>> BEGIN THE RECORDS

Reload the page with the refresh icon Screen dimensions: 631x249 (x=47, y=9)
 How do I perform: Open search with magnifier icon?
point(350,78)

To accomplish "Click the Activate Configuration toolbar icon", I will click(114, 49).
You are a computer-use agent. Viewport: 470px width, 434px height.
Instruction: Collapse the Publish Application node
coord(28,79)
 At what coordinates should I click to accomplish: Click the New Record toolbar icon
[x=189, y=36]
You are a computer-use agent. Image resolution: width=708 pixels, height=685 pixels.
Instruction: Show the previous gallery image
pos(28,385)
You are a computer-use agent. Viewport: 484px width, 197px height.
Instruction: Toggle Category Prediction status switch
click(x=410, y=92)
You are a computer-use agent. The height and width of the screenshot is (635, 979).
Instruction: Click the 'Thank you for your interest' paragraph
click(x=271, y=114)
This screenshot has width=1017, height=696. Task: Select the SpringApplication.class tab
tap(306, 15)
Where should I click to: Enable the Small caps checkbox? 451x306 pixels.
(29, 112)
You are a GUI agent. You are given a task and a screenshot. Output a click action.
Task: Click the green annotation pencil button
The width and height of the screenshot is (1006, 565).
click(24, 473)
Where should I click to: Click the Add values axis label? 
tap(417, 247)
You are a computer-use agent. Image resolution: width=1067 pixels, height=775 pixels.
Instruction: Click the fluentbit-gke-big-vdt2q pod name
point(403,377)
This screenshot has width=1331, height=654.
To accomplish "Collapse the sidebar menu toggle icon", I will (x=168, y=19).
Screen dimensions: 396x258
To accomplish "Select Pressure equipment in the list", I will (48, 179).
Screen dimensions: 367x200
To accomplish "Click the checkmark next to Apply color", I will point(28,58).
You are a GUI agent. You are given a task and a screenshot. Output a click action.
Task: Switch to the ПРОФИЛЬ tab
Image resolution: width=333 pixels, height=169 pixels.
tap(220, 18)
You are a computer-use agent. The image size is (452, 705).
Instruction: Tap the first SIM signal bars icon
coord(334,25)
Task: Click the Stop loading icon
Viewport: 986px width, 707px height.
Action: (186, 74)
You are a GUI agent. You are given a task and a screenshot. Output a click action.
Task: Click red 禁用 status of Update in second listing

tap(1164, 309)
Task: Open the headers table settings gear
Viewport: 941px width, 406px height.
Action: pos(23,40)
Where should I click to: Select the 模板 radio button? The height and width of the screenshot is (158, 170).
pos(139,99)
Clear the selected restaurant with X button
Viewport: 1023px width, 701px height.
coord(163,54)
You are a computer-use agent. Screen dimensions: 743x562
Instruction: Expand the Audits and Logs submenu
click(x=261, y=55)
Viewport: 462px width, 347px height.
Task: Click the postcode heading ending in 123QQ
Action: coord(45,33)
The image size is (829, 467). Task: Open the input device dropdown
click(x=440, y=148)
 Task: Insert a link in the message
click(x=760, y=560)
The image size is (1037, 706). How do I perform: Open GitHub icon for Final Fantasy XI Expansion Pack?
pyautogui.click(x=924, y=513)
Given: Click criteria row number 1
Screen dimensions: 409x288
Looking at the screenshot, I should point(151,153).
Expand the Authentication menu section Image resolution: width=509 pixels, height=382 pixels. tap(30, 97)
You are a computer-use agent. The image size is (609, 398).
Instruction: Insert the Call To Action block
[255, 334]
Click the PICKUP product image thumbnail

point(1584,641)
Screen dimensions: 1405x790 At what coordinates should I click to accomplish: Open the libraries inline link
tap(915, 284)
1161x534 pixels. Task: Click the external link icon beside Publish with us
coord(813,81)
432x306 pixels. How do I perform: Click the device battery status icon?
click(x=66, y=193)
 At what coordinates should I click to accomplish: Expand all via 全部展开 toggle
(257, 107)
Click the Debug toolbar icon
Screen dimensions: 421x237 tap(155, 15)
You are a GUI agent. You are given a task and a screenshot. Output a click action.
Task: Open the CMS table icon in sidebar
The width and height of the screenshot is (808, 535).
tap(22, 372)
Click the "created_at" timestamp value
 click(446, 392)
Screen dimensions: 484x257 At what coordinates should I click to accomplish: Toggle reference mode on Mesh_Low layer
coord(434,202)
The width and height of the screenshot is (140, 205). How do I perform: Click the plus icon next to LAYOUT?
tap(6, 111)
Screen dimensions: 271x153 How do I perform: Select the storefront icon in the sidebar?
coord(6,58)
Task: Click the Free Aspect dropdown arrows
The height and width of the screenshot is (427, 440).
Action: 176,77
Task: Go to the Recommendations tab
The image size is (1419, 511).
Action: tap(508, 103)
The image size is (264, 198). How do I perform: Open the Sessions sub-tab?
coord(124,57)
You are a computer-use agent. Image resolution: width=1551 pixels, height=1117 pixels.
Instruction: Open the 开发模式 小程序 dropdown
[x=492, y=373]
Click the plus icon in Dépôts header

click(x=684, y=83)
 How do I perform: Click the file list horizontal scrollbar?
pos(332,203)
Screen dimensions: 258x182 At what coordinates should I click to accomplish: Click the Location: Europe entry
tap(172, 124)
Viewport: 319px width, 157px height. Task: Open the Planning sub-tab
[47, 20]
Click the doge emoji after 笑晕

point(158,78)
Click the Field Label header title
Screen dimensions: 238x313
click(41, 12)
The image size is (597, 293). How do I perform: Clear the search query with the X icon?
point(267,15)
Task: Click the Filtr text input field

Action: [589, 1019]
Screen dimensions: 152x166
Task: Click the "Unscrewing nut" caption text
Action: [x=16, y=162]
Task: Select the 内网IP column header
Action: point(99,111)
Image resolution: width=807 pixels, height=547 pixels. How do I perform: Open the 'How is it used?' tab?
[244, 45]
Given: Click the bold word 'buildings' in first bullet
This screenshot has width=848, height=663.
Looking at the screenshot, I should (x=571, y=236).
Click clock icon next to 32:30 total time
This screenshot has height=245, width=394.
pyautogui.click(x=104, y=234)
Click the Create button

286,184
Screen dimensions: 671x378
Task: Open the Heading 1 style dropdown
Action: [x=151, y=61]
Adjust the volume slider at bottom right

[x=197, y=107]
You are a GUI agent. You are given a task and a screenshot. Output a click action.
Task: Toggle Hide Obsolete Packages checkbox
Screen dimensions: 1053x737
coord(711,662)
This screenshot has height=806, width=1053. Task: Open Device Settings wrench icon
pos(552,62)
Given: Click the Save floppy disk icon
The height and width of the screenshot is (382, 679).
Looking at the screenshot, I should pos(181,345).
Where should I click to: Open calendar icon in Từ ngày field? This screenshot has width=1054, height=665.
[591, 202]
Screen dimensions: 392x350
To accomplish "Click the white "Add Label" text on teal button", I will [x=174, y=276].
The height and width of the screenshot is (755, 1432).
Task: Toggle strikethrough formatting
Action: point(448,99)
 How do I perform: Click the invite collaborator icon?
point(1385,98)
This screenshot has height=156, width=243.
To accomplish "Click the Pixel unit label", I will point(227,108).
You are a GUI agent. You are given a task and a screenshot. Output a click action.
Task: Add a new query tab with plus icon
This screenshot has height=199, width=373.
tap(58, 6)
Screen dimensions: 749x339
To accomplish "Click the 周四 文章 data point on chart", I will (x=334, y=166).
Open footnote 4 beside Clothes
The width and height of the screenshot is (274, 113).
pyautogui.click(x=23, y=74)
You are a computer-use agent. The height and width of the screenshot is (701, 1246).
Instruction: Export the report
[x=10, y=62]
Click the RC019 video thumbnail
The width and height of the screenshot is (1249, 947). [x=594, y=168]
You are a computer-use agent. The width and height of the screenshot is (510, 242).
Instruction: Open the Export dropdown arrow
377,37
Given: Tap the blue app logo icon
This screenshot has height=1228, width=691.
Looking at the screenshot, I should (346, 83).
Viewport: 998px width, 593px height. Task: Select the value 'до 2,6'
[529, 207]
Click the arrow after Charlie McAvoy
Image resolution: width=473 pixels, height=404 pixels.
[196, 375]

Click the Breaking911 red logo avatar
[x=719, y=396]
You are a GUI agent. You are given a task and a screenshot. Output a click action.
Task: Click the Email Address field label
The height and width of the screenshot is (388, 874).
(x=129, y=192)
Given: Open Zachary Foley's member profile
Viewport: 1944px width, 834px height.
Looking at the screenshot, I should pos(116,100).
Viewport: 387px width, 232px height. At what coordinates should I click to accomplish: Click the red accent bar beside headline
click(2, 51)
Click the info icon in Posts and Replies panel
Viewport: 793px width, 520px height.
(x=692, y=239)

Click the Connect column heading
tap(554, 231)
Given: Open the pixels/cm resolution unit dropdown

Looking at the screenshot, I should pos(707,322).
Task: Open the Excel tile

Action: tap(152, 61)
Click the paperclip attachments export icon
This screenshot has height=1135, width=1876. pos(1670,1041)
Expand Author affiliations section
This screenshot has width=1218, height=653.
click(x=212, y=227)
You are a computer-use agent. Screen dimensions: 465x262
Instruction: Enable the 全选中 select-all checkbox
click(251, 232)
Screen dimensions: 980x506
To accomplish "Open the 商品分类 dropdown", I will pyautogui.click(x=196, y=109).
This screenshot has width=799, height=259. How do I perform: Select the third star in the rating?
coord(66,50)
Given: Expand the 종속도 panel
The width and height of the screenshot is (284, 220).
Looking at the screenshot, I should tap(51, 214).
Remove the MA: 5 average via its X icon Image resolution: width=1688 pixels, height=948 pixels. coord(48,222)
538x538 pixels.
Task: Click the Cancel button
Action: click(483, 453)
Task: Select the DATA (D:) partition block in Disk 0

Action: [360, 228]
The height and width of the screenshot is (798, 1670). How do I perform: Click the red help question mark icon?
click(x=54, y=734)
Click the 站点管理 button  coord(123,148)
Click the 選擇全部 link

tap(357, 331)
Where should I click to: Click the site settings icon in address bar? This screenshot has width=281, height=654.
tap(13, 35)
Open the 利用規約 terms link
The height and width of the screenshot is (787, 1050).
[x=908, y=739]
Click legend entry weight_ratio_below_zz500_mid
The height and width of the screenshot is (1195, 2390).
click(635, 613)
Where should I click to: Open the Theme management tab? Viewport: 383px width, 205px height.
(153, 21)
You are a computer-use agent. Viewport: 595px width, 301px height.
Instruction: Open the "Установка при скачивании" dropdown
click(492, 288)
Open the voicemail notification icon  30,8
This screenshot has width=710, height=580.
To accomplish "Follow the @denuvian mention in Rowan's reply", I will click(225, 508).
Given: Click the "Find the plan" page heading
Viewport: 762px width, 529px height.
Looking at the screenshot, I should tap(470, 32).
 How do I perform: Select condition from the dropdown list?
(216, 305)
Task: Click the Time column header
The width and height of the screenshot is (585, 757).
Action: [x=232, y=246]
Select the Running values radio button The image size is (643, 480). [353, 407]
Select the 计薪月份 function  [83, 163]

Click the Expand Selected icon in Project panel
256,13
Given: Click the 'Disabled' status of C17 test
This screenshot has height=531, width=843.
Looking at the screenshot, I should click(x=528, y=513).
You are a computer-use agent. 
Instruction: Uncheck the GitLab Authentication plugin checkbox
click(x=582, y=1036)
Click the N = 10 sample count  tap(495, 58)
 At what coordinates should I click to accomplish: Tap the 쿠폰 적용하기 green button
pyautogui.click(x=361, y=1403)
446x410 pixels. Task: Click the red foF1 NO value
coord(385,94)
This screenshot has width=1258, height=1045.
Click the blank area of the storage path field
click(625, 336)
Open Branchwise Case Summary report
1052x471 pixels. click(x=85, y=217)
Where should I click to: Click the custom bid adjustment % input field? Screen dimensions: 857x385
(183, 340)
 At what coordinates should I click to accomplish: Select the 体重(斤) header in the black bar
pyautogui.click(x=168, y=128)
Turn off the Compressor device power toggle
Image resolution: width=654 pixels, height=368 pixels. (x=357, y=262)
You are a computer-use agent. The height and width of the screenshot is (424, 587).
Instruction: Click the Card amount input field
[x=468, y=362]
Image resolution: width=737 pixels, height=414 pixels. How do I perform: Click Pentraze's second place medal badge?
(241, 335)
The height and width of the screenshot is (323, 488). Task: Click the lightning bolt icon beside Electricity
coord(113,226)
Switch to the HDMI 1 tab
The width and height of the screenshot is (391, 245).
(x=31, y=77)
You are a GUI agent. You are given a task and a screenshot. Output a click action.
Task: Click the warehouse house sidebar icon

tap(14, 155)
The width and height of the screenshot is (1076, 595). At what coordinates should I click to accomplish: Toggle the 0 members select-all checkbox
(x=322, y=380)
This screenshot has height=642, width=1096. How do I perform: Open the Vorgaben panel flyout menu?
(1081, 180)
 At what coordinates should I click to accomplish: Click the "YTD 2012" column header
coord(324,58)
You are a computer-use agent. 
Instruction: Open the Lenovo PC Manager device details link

>> END THE RECORDS

WHAT YOU SHOULD DO -
Which lines above contain the word "next"? Copy each of them in full.

CORRECT ANSWER -
To accomplish "Click the checkmark next to Apply color", I will point(28,58).
The width and height of the screenshot is (140, 205). How do I perform: Click the plus icon next to LAYOUT?
Click clock icon next to 32:30 total time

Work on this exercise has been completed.